# What you should do:
Look through the entries below and report every line that has "Image".

# Excerpted records:
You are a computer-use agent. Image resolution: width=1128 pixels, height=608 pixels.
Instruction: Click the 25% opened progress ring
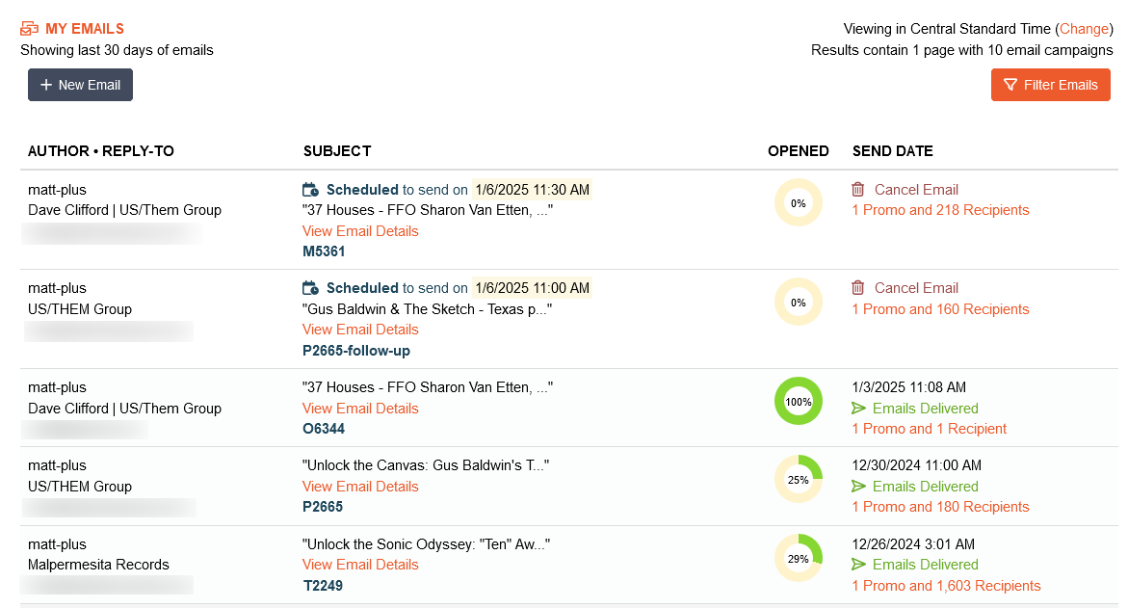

==

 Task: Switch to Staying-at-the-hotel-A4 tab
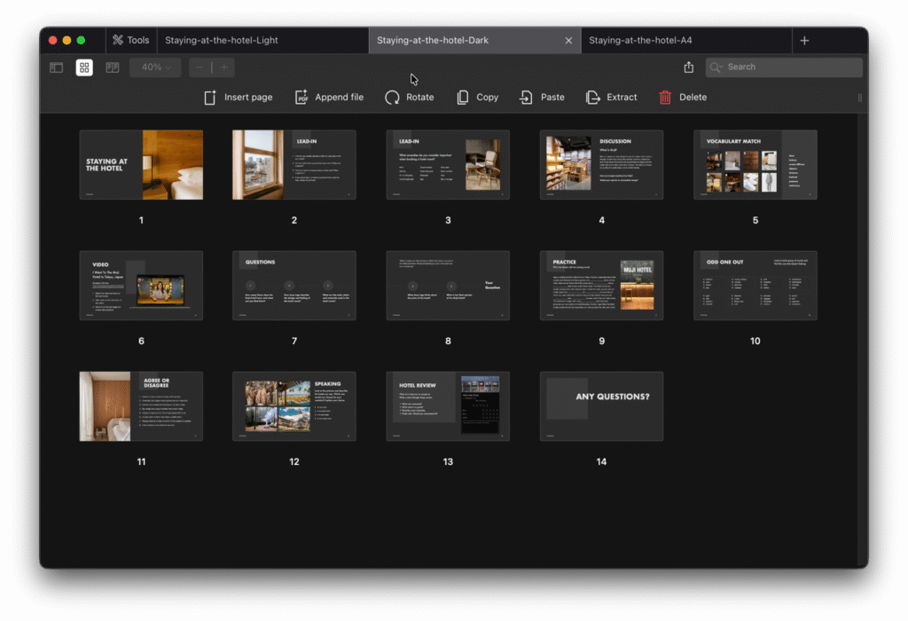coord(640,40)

--

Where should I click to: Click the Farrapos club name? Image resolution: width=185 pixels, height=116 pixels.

# Exercise response:
You are a computer-use agent. Image resolution: width=1128 pixels, height=608 pixels.
Where should I click to: Click the Farrapos club name? Image resolution: width=185 pixels, height=116 pixels.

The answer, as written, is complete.